Across the listing below, state how many lines hold the string "will"; write nothing but that number.

Information shown>
*-*-*
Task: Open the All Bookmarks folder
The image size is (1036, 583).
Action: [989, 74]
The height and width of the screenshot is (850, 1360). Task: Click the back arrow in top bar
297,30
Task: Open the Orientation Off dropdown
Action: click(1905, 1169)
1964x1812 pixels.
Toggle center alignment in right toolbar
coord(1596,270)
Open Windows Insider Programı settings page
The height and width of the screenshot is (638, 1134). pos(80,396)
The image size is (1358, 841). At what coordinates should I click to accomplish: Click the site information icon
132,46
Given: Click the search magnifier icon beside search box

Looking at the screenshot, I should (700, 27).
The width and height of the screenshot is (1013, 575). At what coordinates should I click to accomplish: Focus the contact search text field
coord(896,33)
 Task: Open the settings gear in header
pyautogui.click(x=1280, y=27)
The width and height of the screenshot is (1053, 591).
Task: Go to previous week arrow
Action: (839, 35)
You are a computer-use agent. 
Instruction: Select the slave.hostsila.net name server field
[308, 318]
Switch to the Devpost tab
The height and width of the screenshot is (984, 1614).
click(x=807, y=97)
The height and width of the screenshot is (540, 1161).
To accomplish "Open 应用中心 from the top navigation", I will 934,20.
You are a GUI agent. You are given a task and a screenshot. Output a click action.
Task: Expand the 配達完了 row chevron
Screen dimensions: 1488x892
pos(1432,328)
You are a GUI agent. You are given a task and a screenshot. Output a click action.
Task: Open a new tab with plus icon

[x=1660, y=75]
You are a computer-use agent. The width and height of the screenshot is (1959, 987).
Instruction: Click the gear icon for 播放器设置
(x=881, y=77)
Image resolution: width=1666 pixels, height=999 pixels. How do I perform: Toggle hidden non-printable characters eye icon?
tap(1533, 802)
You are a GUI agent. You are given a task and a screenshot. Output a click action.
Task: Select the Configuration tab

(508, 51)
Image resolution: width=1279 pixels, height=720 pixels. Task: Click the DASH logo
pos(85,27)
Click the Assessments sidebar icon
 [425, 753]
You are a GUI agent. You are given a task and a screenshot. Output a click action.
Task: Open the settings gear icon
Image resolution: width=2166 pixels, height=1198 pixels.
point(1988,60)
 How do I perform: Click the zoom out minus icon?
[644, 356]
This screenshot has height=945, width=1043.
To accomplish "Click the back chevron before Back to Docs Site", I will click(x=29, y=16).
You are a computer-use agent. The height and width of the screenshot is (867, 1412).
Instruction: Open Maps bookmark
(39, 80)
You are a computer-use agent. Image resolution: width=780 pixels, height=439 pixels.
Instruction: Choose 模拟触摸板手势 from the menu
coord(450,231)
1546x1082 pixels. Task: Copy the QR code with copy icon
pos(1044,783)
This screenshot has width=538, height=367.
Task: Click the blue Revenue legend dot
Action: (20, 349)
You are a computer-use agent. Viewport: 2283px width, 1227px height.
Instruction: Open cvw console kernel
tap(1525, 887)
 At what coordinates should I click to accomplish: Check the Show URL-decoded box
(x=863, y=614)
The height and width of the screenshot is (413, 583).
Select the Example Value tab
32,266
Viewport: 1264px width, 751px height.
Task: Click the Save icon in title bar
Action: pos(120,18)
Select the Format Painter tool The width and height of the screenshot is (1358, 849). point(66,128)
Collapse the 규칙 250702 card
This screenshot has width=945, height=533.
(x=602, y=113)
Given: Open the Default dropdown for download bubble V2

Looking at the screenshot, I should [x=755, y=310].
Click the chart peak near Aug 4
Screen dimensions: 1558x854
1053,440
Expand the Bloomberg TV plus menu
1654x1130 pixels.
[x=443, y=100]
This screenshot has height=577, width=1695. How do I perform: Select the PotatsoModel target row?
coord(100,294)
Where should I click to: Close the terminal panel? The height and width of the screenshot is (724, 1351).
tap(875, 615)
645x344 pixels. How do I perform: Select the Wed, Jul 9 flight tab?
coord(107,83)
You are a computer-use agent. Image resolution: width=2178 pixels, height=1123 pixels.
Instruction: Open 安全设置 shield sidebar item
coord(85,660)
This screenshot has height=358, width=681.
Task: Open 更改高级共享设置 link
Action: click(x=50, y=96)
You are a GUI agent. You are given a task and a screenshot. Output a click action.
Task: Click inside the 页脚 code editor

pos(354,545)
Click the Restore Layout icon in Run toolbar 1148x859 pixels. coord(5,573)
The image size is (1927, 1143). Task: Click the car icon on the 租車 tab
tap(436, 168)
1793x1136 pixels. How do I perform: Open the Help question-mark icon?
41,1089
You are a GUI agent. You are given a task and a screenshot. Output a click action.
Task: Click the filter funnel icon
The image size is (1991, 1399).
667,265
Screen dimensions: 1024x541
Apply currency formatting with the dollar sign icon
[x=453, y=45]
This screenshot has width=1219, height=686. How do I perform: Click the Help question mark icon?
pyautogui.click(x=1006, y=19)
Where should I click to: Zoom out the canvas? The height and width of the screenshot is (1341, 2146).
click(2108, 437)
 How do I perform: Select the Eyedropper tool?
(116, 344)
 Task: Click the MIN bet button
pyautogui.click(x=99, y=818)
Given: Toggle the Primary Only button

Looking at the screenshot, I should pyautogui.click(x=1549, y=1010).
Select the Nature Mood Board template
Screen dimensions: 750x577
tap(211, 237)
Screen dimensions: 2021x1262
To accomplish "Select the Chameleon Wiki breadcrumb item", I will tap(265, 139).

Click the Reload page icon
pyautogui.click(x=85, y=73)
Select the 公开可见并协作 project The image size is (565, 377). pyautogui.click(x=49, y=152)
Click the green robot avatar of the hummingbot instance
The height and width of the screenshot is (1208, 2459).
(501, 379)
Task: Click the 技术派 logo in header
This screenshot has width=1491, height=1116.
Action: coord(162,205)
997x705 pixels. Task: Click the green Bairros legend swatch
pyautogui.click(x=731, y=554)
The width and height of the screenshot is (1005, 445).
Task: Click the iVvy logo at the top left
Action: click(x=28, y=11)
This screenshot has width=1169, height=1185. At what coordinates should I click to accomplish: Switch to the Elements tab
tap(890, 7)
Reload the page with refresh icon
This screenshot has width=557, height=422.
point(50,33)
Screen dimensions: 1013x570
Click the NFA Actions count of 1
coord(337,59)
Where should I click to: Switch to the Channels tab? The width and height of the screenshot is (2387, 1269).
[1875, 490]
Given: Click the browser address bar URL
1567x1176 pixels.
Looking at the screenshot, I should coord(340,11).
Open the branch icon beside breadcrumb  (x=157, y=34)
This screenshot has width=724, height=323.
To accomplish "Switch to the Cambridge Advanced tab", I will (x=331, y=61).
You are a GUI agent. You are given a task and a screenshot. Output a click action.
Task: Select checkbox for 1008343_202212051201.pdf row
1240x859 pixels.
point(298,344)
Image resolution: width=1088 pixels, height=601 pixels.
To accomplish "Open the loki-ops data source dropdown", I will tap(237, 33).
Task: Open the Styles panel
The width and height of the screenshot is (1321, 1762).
*-*-*
Task solution>
5